Machine Learning and dynamical systems meet in reproducing kernel Hilbert spaces

Boumediene Hamzi
Johns Hopkins University

The intersection of the fields of dynamical systems and machine learning is largely unexplored and the objective of this talk is to show that working in reproducing kernel Hilbert spaces offers tools for a data-based theory of nonlinear dynamical systems. We use the method of parametric and nonparametric kernel flows to predict some prototypical chaotic dynamical systems as well as geophysical observational data.

We also consider microlocal kernel design for detecting critical transitions in some fast-slow random dynamical systems. We then show how kernel methods can be used to approximate center manifolds, propose a data-based version of the center manifold theorem and construct Lyapunov functions for nonlinear ODEs.

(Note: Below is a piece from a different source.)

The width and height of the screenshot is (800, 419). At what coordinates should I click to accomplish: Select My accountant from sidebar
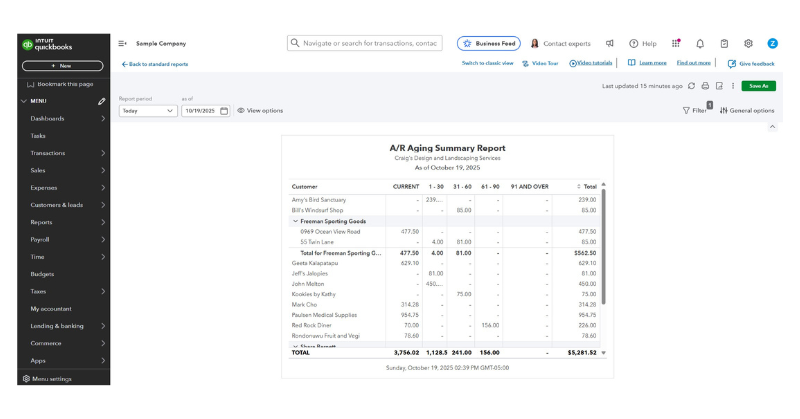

We also introduce a data-based approach to estimating key quantities which arise in the study of nonlinear autonomous, control and random dynamical systems. Our approach hinges on the observation that much of the existing linear theory may be readily extended to nonlinear systems-- with a reasonable expectation of success- once the nonlinear system has been mapped into a high or infinite dimensional Reproducing Kernel Hilbert Space. In particular, we develop computable, non-parametric estimators approximating controllability and observability energies for nonlinear systems. We apply this approach to the problem of model reduction of nonlinear control systems. It is also shown that the controllability energy estimator provides a key means for approximating the invariant measure of an ergodic, stochastically forced nonlinear system.